Simple, Scalable, and Stable Variational Deep Clustering
This work addresses the problem of making deep clustering more practical and reliable for industrial applications, representing an incremental improvement with specific algorithmic enhancements.
The paper tackled the issues of high operational costs, low scalability, and unstable results in variational deep clustering by introducing four algorithmic improvements and a new algorithm called S3VDC, which outperformed the state-of-the-art on benchmark tasks and a large industrial dataset without ground truth labels.

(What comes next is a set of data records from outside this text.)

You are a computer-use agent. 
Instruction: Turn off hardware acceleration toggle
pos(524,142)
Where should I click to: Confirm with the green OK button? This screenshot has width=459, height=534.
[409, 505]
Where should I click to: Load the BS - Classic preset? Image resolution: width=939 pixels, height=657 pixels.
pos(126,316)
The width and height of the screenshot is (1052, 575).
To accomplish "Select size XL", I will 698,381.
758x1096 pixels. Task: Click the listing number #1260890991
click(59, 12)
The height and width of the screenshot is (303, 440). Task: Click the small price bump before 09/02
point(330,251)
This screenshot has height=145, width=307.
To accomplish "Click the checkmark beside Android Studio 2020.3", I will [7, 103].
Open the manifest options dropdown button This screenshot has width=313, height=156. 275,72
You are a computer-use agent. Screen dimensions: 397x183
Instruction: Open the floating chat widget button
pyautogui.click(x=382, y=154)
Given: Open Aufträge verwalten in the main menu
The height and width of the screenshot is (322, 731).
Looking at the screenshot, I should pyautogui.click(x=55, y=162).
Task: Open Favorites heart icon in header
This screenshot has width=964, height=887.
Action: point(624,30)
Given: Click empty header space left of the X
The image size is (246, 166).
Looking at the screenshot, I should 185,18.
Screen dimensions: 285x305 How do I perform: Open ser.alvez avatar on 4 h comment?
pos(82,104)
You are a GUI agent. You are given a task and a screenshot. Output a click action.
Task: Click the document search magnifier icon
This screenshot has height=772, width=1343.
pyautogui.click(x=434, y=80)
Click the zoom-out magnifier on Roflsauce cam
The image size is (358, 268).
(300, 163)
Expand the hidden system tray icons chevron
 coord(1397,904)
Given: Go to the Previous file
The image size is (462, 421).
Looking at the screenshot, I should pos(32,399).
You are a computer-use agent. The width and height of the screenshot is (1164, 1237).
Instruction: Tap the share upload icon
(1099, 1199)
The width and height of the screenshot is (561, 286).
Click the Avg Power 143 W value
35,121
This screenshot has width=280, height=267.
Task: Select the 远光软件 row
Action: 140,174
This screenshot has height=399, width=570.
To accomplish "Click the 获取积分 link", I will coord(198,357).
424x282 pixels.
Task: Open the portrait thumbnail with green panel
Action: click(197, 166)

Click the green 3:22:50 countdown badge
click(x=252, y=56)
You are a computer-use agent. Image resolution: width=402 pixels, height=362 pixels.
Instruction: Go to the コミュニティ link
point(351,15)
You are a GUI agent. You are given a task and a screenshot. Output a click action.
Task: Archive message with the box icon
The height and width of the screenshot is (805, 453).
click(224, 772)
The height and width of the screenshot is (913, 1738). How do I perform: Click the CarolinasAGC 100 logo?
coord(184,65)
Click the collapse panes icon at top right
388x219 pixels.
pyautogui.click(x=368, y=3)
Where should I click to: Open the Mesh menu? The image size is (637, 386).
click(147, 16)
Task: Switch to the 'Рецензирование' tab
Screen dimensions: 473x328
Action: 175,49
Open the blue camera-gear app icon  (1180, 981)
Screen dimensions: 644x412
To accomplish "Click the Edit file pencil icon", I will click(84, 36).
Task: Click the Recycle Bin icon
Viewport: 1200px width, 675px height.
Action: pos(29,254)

Deep clustering (DC) has become the state-of-the-art for unsupervised clustering. In principle, DC represents a variety of unsupervised methods that jointly learn the underlying clusters and the latent representation directly from unstructured datasets. However, DC methods are generally poorly applied due to high operational costs, low scalability, and unstable results. In this paper, we first evaluate several popular DC variants in the context of industrial applicability using eight empirical criteria. We then choose to focus on variational deep clustering (VDC) methods, since they mostly meet those criteria except for simplicity, scalability, and stability. To address these three unmet criteria, we introduce four generic algorithmic improvements: initial $γ$-training, periodic $β$-annealing, mini-batch GMM (Gaussian mixture model) initialization, and inverse min-max transform. We also propose a novel clustering algorithm S3VDC (simple, scalable, and stable VDC) that incorporates all those improvements. Our experiments show that S3VDC outperforms the state-of-the-art on both benchmark tasks and a large unstructured industrial dataset without any ground truth label. In addition, we analytically evaluate the usability and interpretability of S3VDC.